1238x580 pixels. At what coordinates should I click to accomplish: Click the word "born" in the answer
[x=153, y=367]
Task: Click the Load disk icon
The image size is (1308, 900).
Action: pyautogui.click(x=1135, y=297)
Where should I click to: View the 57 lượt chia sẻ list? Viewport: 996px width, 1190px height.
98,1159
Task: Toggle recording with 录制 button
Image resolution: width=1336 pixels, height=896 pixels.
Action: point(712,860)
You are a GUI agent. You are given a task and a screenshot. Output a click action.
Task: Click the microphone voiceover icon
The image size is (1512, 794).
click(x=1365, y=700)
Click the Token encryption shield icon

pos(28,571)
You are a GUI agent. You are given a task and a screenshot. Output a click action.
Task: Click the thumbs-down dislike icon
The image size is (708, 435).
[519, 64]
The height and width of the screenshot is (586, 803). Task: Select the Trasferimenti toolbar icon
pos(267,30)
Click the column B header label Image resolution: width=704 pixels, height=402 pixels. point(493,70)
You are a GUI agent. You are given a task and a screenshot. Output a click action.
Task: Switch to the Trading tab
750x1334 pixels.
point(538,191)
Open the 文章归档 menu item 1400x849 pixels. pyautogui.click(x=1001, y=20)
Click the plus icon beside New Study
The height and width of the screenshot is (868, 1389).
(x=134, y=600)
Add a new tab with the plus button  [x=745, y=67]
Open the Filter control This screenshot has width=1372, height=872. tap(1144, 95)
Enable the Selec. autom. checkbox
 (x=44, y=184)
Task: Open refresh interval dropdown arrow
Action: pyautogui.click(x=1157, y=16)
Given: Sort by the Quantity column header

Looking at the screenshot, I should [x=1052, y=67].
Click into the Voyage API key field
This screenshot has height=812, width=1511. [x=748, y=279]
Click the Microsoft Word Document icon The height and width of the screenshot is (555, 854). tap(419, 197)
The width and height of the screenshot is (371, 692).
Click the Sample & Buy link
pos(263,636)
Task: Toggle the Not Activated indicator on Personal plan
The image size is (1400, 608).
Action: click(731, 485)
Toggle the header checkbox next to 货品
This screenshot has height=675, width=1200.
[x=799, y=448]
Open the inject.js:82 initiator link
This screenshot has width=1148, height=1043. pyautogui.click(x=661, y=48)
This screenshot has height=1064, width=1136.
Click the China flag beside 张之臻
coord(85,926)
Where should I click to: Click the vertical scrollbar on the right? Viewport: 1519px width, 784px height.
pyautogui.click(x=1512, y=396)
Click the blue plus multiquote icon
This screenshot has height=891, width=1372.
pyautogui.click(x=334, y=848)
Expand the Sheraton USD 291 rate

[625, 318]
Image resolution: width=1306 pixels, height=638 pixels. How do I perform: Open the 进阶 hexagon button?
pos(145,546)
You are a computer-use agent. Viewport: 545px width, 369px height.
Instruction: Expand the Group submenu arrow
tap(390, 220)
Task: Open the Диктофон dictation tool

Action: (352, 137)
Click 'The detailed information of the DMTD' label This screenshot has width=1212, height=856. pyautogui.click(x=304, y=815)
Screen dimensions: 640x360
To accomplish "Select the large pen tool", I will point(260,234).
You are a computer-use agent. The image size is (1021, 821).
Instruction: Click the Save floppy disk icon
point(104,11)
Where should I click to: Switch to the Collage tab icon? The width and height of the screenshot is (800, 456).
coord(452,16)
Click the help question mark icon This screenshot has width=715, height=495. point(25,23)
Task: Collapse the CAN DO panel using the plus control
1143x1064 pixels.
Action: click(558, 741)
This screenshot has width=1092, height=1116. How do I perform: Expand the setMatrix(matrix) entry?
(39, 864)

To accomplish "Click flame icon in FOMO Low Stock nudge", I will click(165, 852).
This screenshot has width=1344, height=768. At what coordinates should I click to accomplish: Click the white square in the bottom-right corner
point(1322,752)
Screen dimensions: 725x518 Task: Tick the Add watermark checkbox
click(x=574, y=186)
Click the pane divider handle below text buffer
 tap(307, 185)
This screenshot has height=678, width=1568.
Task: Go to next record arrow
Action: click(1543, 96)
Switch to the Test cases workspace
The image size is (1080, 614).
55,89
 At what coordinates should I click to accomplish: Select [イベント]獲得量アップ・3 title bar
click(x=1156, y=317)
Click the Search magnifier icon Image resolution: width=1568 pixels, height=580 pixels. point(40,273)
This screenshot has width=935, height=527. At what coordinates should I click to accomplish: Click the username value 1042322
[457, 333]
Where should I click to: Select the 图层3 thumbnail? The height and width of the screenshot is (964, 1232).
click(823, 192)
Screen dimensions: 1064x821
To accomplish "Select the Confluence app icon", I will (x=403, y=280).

What is required:
Convert the entries, from the first line through the line containing "Open the Filter", into a JSON list of strings with one string per line, skipping blank lines.

Task output:
[
  "1238x580 pixels. At what coordinates should I click to accomplish: Click the word \"born\" in the answer",
  "[x=153, y=367]",
  "Task: Click the Load disk icon",
  "The image size is (1308, 900).",
  "Action: pyautogui.click(x=1135, y=297)",
  "Where should I click to: View the 57 lượt chia sẻ list? Viewport: 996px width, 1190px height.",
  "98,1159",
  "Task: Toggle recording with 录制 button",
  "Image resolution: width=1336 pixels, height=896 pixels.",
  "Action: point(712,860)",
  "You are a GUI agent. You are given a task and a screenshot. Output a click action.",
  "Task: Click the microphone voiceover icon",
  "The image size is (1512, 794).",
  "click(x=1365, y=700)",
  "Click the Token encryption shield icon",
  "pos(28,571)",
  "You are a GUI agent. You are given a task and a screenshot. Output a click action.",
  "Task: Click the thumbs-down dislike icon",
  "The image size is (708, 435).",
  "[519, 64]",
  "The height and width of the screenshot is (586, 803). Task: Select the Trasferimenti toolbar icon",
  "pos(267,30)",
  "Click the column B header label Image resolution: width=704 pixels, height=402 pixels. point(493,70)",
  "You are a GUI agent. You are given a task and a screenshot. Output a click action.",
  "Task: Switch to the Trading tab",
  "750x1334 pixels.",
  "point(538,191)",
  "Open the 文章归档 menu item 1400x849 pixels. pyautogui.click(x=1001, y=20)",
  "Click the plus icon beside New Study",
  "The height and width of the screenshot is (868, 1389).",
  "(x=134, y=600)",
  "Add a new tab with the plus button  [x=745, y=67]",
  "Open the Filter control This screenshot has width=1372, height=872. tap(1144, 95)"
]